• _Worum es geht_
Schreiben Sie aus dem Auszug über die Amateure von Fortuna den Abschnitt wortgetreu ab, der mit den Worten „Die 1970-er Jahre: Fortuna“ beginnt und nach „Sensation zu bewerkstelligen.“ endet.

• _Auszug zum Lesen_
########
Die 1970-er Jahre: Fortuna sorgte für reichlich Schlagzeilen, denn sie war recht schnell im europäischen Fußball angelangt. Während also (fast) alle Augen auf die Profis gerichtet waren, sollte sich auch die Zweitvertretung, die damals noch zu Recht „Amateure“ hießen, anschicken, eine Sensation zu bewerkstelligen.
Unter Trainer Manfred Krafft, der zwischen 1959 und 1964 95 Spiele in der „Ersten“ bestritten hatte, schob sich die Mannschaft bis zum Herbst bis auf den 4. Tabellenplatz der Verbandsliga Nordrhein vor. Das weckte Begehr bei höherklassigen Vereinen und so folgte Krafft im Oktober dem Ruf zum damaligen Erstligisten 1. FC Saarbrücken. Die Amateure standen plötzlich ohne Coach da und so sprang Benno Beiroth ein, damals Leiter der Amateurabteilung, und übernahm die Übungseinheiten - trotz starker beruflicher Belastungen in seiner eigenen Firma. Der Interims-Coach wollte ein Team, das ansehnlichen Fußball spielt, wobei ihm mit Routinier Hardy Helmreich ein Co-Trainer zur Seite stand, der diese Philosophie verstand und auch hervorragend auf den Platz zu übertragen wusste. Doch für dieses Spielsystem braucht es Ausdauer. Und so hart und schweißtreibend die Einheiten auf dem dürftig beleuchteten Ascheplatz am Flinger Broich auch waren: Es entstand mit der Zeit eine Mannschaft, in der jeder für jeden einstand, was sich auch in den Spielergebnissen niederschlug: Die Formkurve zeigte immer weiter nach oben und unter Beiroth ging lediglich ein einziges Spiel verloren.
15 Kandidaten bewarben sich währenddessen auf das Amt des Übungsleiters bei den Amateuren - und fanden keine Gnade bei den Entscheidern. Erst Nummer 16 - da war es Anfang Dezember 1976 - bekam den Zuschlag: Der damals 31-jährige Roland Helfsgott, Fußball- und Diplomsportlehrer, den man bis dato nur aus der Lokalszene kannte und der von Benno Beiroth persönlich empfohlen worden war, kam vom Derendorfer DSC 99. Ein Glücksgriff, wie sich im Lauf der Saison herausstellen sollte.
########
• _Bereitgestellte Daten_
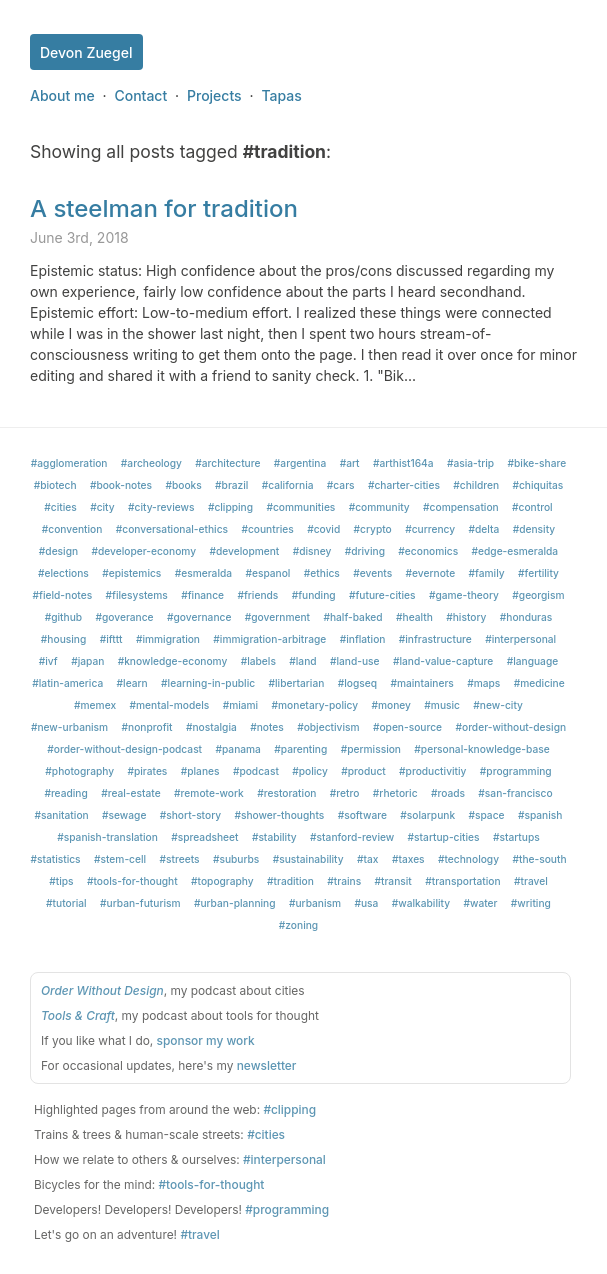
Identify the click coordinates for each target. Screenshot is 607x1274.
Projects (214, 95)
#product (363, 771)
########
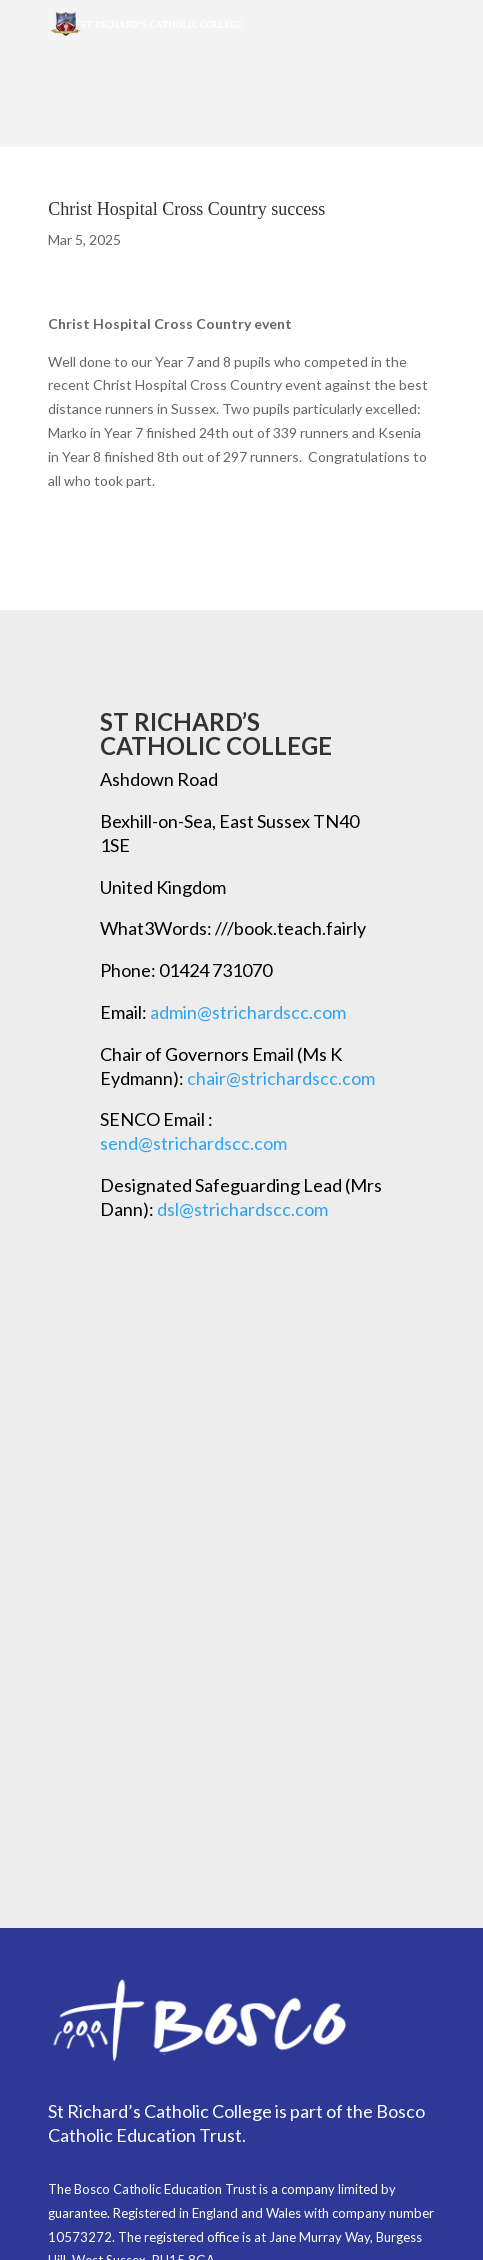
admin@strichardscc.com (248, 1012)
########
• _Vollständige Antwort_
Die 1970-er Jahre: Fortuna sorgte für reichlich Schlagzeilen, denn sie war recht schnell im europäischen Fußball angelangt. Während also (fast) alle Augen auf die Profis gerichtet waren, sollte sich auch die Zweitvertretung, die damals noch zu Recht „Amateure“ hießen, anschicken, eine Sensation zu bewerkstelligen.